Si annuncia un autunno dalle tinte nerissime per quello che riguarda l’occupazione in Italia. Certo va meglio rispetto ad un anno fa, almeno per quello che dicono i numeri, ma comunque secondo i dati diffusi di Unioncamere da qui alla fine di ottobre sono previsti almeno 88mila posti di lavoro in uscita, pari allo 0,7% del totale.
Quelle considerate più a rischio, e anche questa non è una novità, sono le piccole e medie imprese che faticano maggiormente a fare i conti con la crisi economica italiana e mondiale ove siano anche esportatrici. Consola poco pensare che comunque nel 2009, l’anno più pesante per l’economia italiana, i posti di lavoro perduti erano stati 213mila mentre lo scorso anno eravamo scesi a 178mila, ossia un dato pari a –1,5%.

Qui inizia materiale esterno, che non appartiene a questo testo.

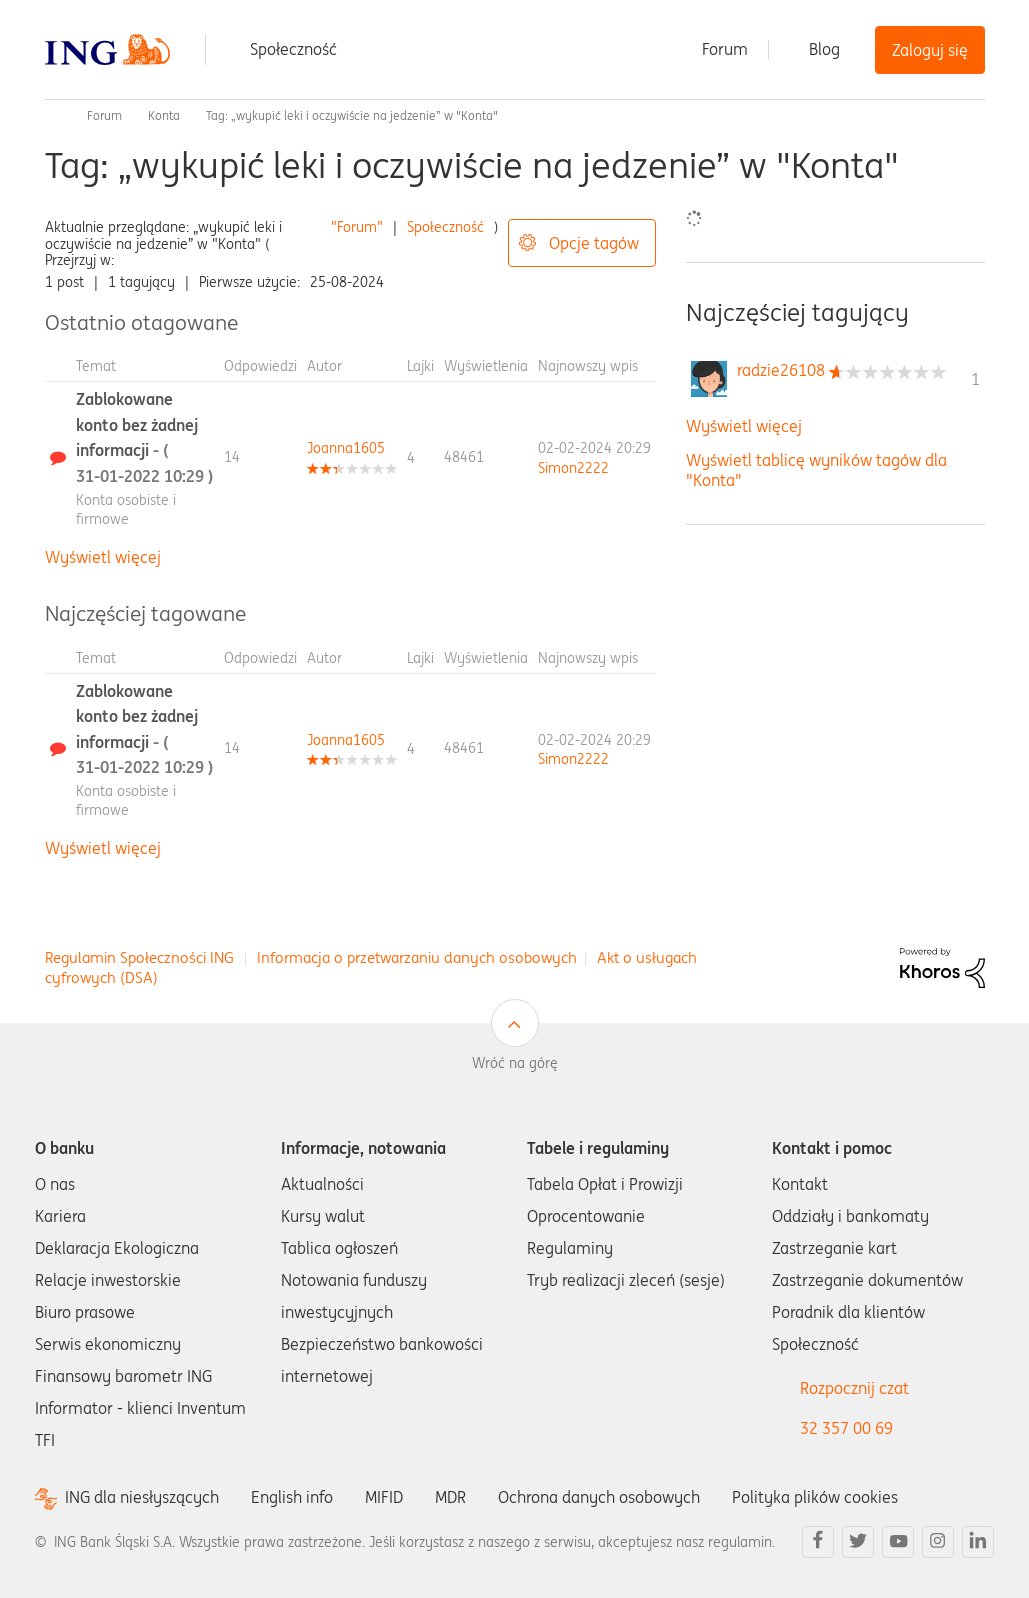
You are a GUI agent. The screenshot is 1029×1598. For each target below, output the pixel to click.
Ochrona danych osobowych (599, 1497)
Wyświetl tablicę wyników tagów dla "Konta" (816, 469)
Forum (725, 49)
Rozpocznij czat (854, 1388)
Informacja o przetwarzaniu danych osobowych (417, 957)
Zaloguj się (930, 50)
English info (292, 1497)
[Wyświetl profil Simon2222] (573, 468)
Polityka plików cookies (815, 1497)
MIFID (384, 1497)
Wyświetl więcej (103, 557)
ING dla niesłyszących (142, 1497)
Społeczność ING (53, 116)
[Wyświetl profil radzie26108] (781, 370)
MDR (450, 1497)
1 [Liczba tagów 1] (975, 379)
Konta (164, 115)
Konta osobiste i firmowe (126, 509)
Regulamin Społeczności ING (139, 957)
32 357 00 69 (846, 1428)
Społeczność (293, 49)
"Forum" (357, 227)
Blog (824, 49)
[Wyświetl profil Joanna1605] (346, 448)
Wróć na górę (515, 1063)
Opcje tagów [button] (594, 243)
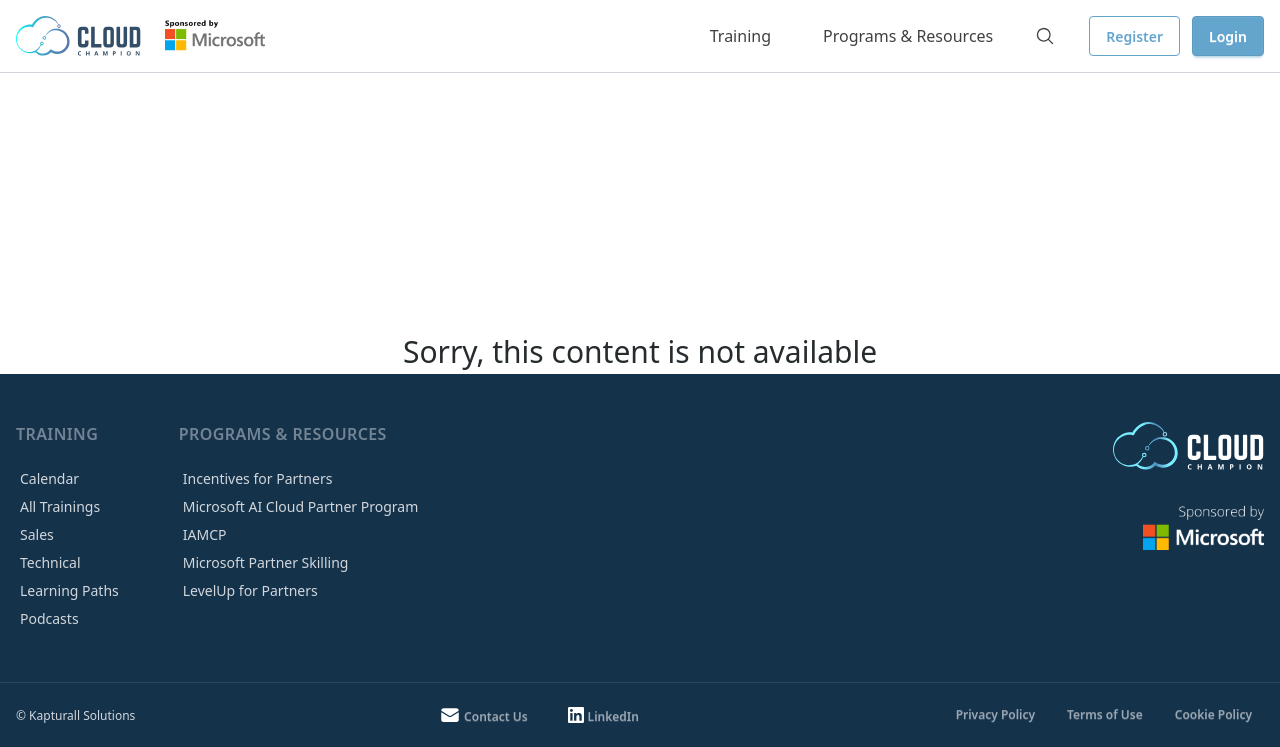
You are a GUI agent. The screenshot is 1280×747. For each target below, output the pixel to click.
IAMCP (205, 534)
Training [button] (740, 36)
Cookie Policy (1213, 714)
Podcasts (49, 618)
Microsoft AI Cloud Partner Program (300, 506)
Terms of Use (1105, 714)
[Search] (1045, 36)
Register (1134, 36)
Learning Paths (69, 590)
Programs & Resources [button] (908, 36)
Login (1228, 36)
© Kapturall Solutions (75, 715)
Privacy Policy (995, 714)
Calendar (49, 478)
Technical (50, 562)
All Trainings (60, 506)
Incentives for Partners (258, 478)
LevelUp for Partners (250, 590)
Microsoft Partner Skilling (266, 562)
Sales (37, 534)
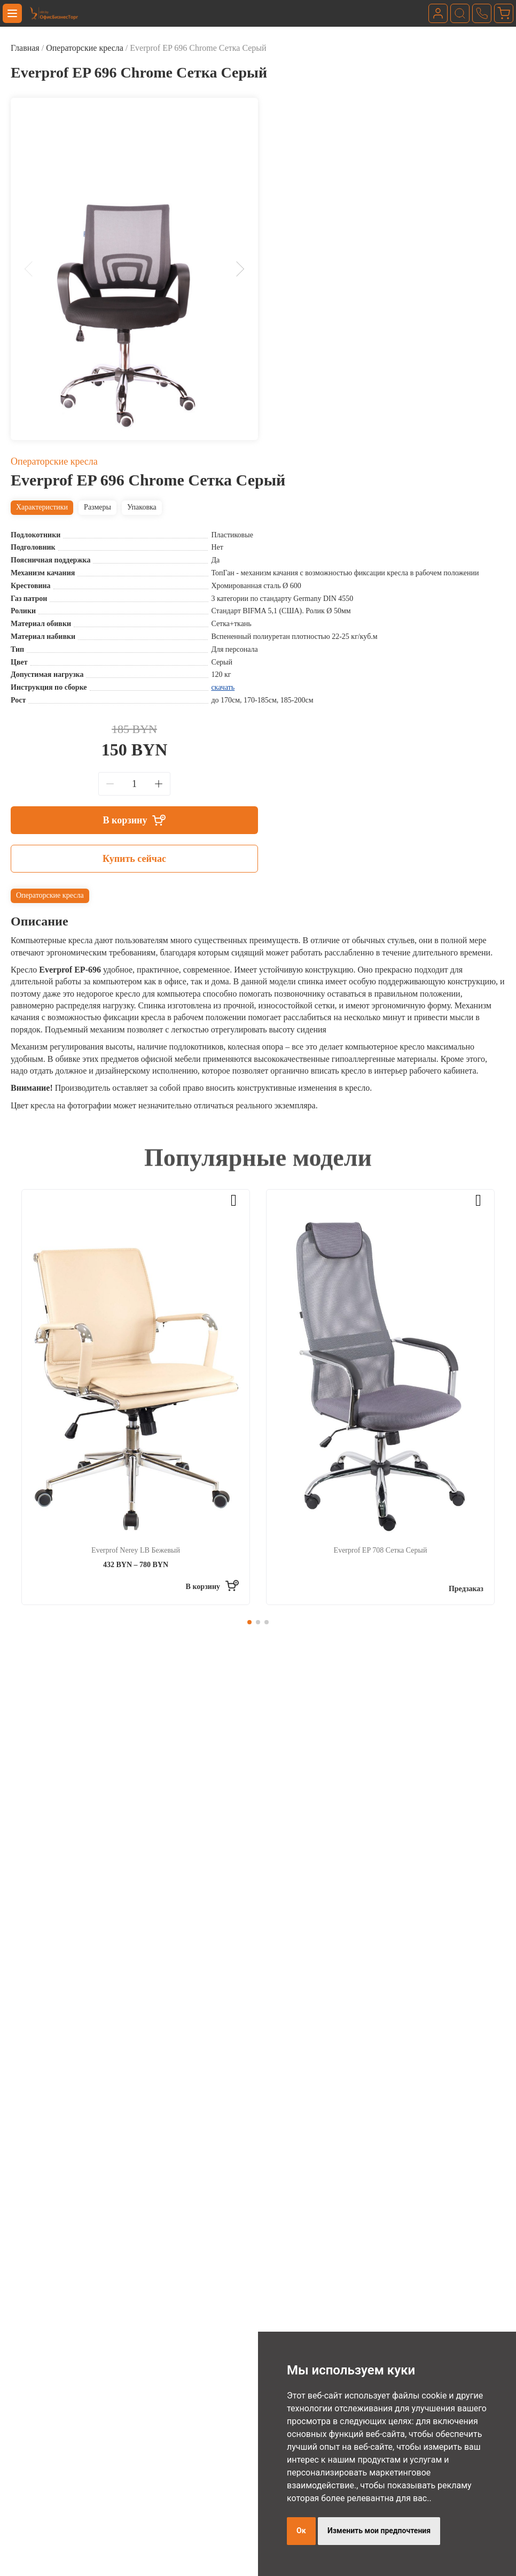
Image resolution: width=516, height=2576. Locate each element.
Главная (25, 47)
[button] (32, 269)
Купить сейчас (134, 858)
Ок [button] (301, 2530)
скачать (222, 687)
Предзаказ (466, 1589)
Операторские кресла (84, 47)
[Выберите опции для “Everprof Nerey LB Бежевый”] (212, 1587)
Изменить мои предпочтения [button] (379, 2530)
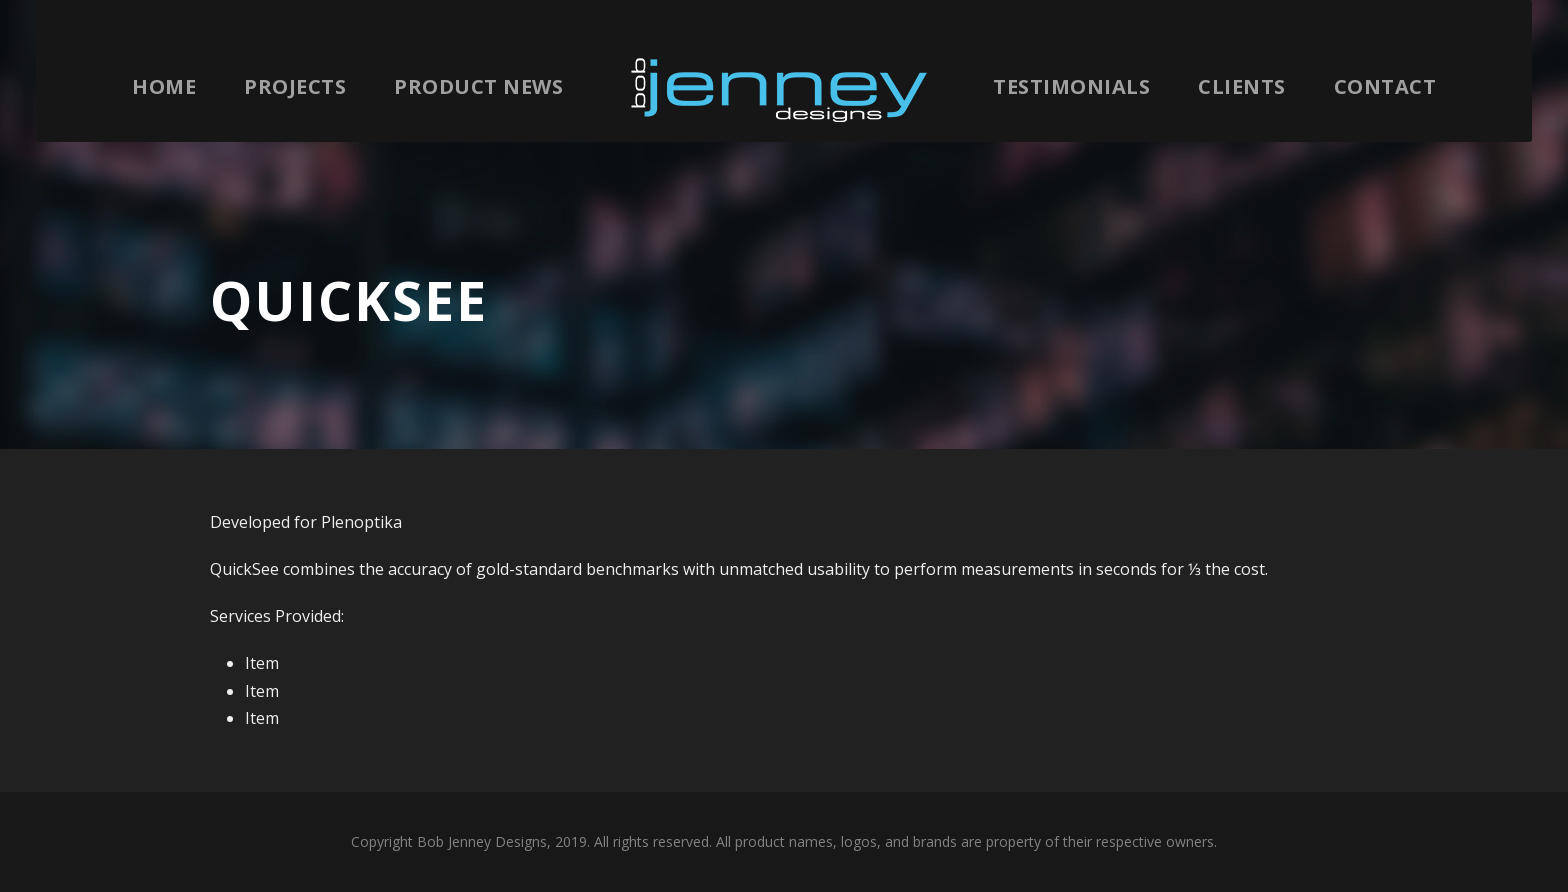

Nell’anno in corso, sino ad oggi, i conti sono finora sono stati migliori: 44mila entrate in più rispetto al 2010 e soprattutto 47mila uscite in meno. Dati che potrebbero far pensare con ottimismo al futuro se non fosse che la ripresa, soprattutto nel settore dell’industria, è ben lontana dall’essere concreta e presente. Infatti a fine 2011 per il settore industriale è ipotizzata una perdita secca di quasi 59mila unità (-1,2%). Un po’ meglio il settore dei servizi che dovrebbero perdere ‘solo’ 29mila unità (-0,4%). Gli stessi che verranno praticamente a mancare alle imprese di costruzioni italiane.
Nei servizi l’unico settore che arriverà almeno ad un –1% è quello degli alberghi e ristoranti, mentre i tassi di variazione degli altri comparti sono compresi tra il -0,7% (per i servizi alle imprese) e il -0,2% (per il commercio al dettaglio). In controtendenza invece i servizi avanzati, gli unici con segno positivo: in questo settore le imprese pensano di incrementare almeno di circa 1.500 unità i propri dipendenti.
A soffrire di questo calo d’occupazione sono soprattutto le regioni meridionali. Infatti nel Nord Ovest è prevista una contrazione di circa 19mila posti di lavoro (-0,5%), nel Nord-Est di 10.600 (-0,4%), in Centro di 16.600 (-0,7%) mentre al Sud i posti di lavoro in meno dovrebbero essere oltre 41mila, con un tasso di variazione occupazionale pari a -1,6%. Un fenomeno legato soprattutto alle imprese piccole, anche a gestione familiare, che sono quelle più penalizzate tanto da poter arrivare a perdere quasi 30mila unità.